Segment Open

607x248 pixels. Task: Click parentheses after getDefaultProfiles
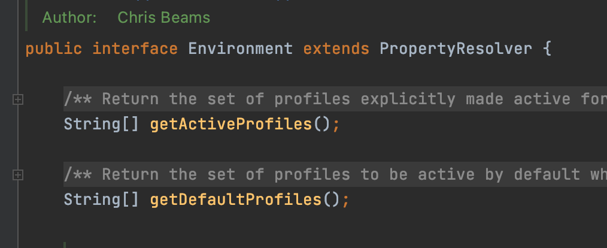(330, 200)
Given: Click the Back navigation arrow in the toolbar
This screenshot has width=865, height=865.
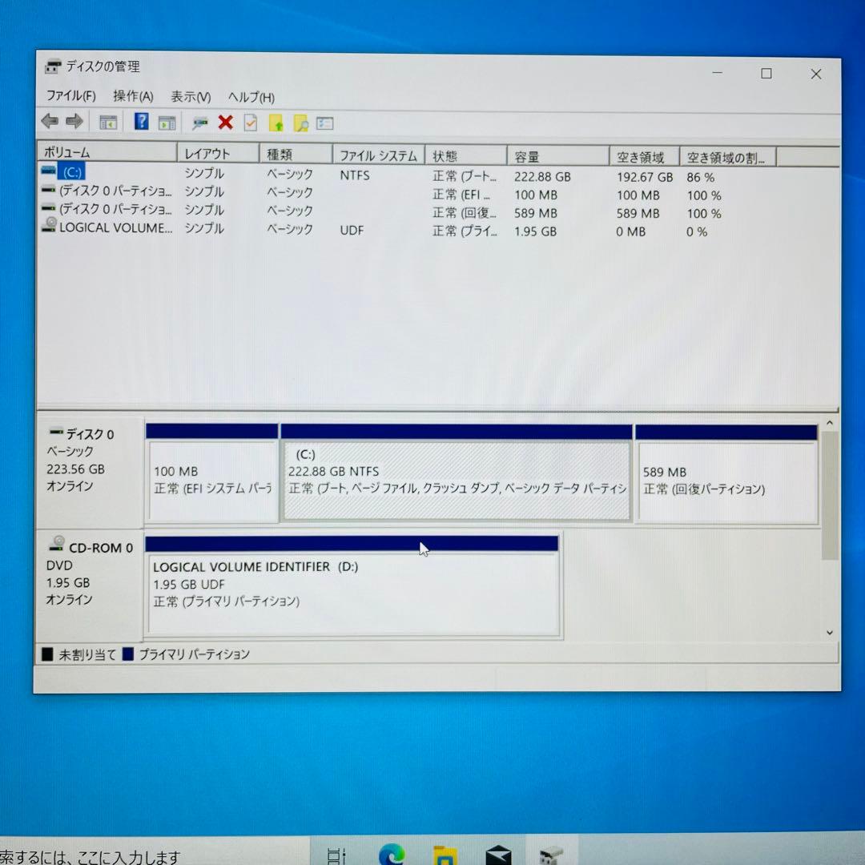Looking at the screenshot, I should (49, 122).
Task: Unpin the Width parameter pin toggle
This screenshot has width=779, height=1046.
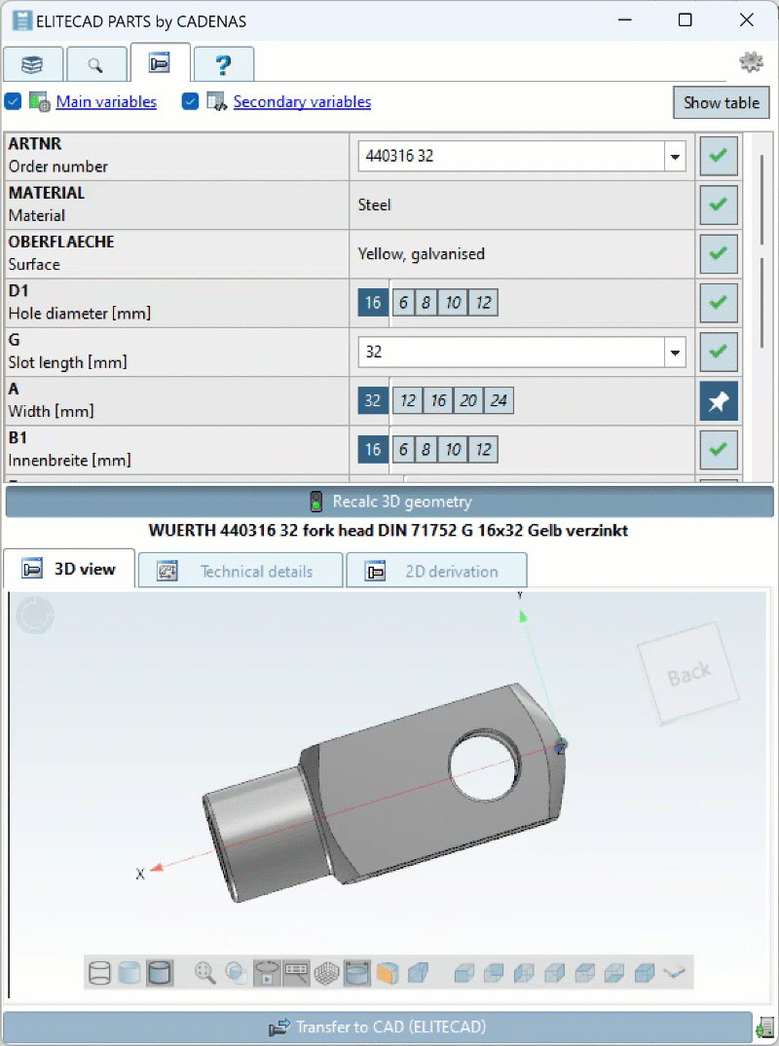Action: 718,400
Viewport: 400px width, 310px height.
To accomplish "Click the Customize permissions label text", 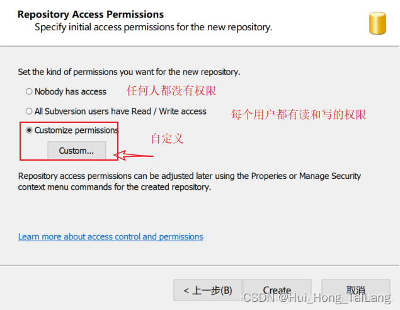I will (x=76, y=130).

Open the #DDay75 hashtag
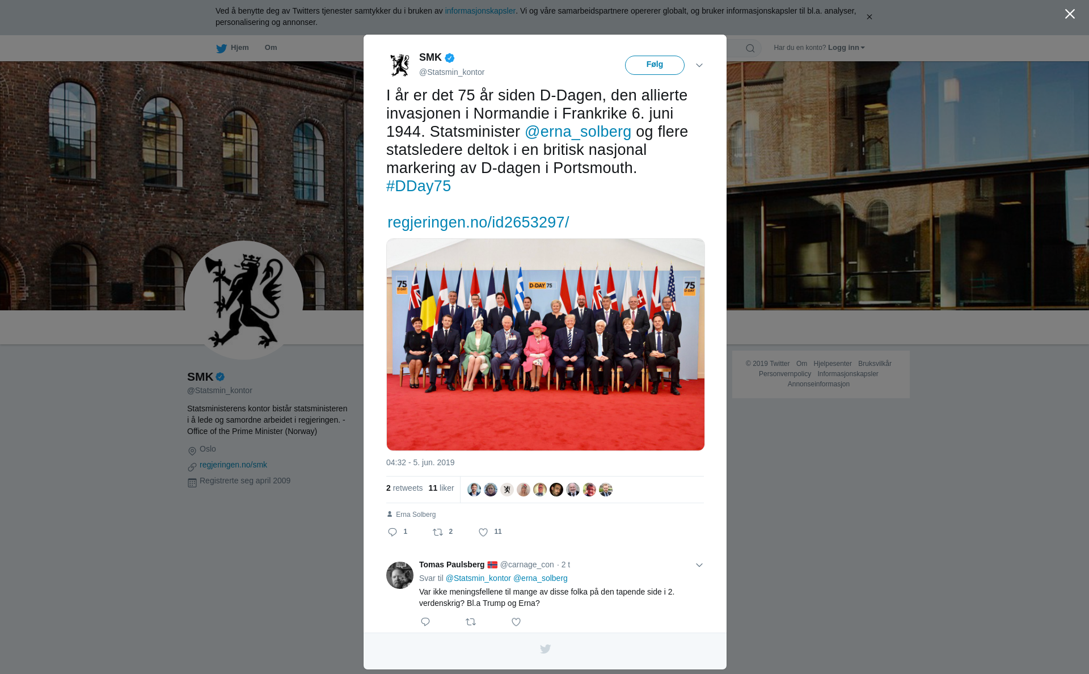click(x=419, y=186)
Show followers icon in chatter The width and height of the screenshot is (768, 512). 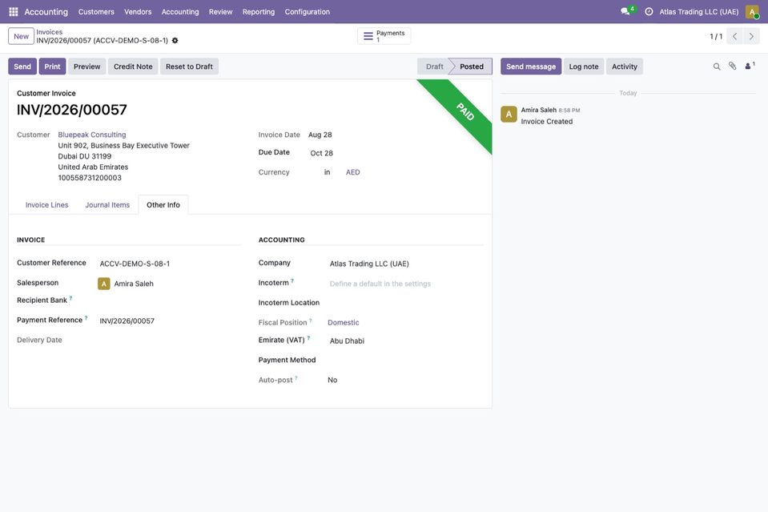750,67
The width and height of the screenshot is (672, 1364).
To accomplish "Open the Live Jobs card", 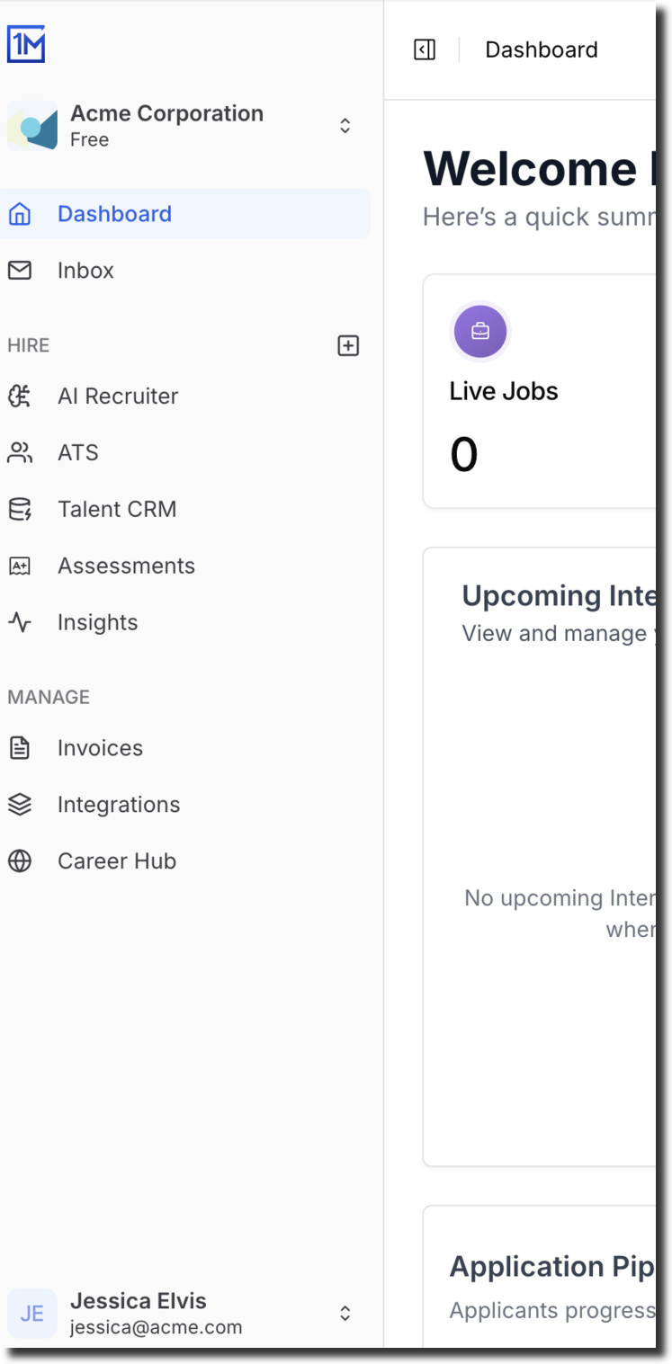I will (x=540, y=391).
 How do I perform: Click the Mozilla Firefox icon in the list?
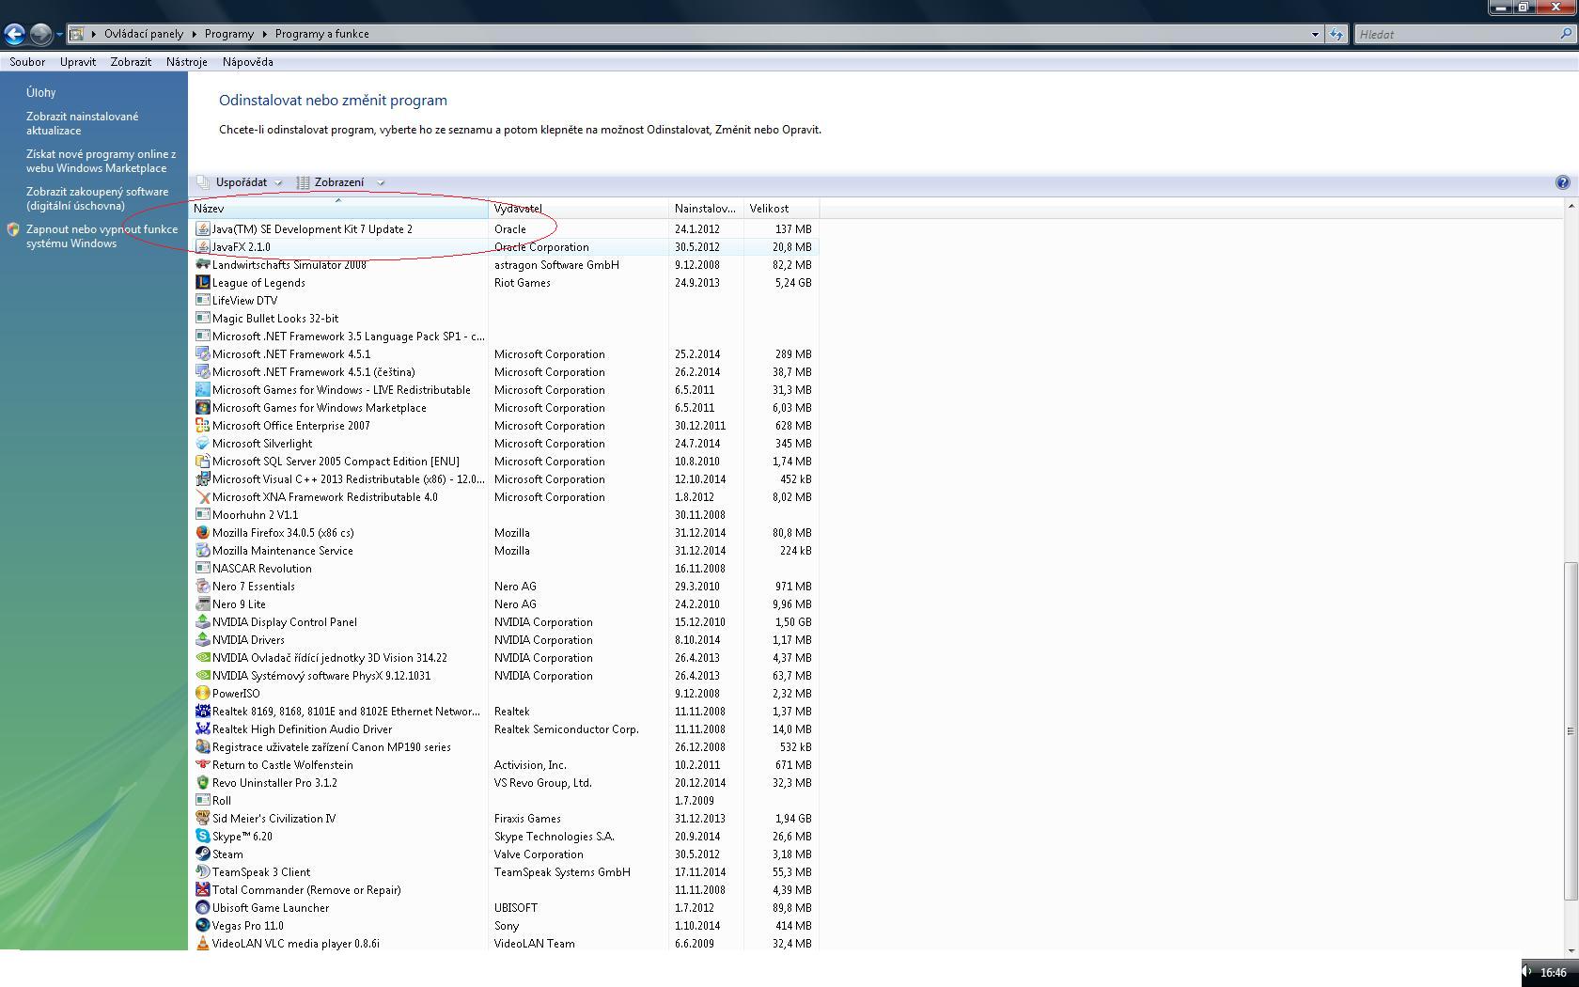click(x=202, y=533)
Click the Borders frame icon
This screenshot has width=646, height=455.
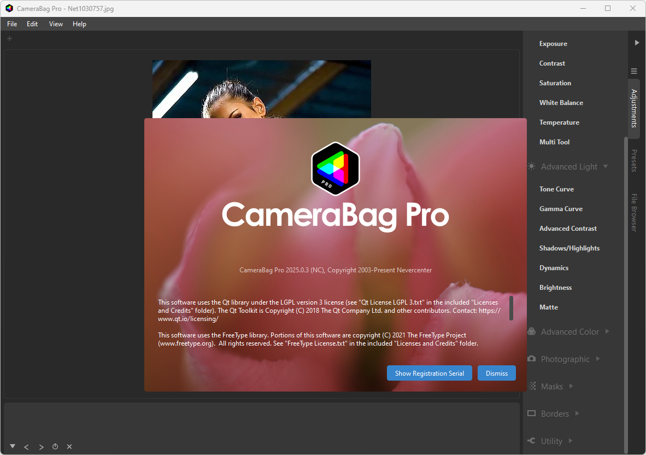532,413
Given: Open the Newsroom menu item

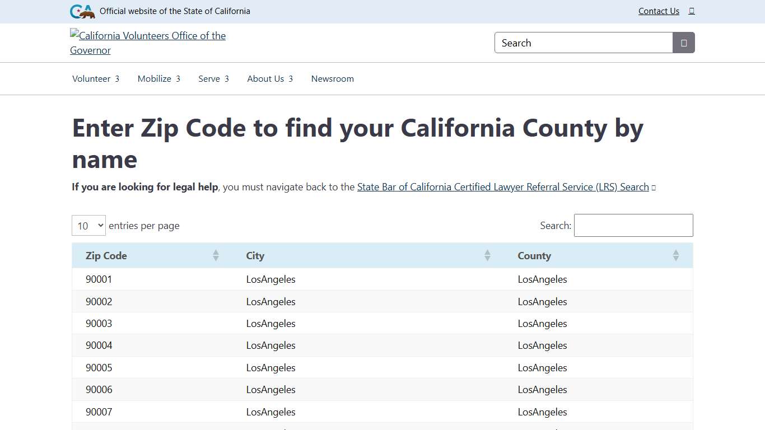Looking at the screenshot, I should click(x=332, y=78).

Segment Closed

*Instructions to follow*. Transcribe every line from the one containing "Click the Borders frame icon" to the end of the listing, exactly and exclusively. Do not carry any picture over.

*Reply*.
Click the Borders frame icon
This screenshot has width=646, height=455.
532,413
Given: Open the Newsroom menu item

Looking at the screenshot, I should click(x=332, y=78).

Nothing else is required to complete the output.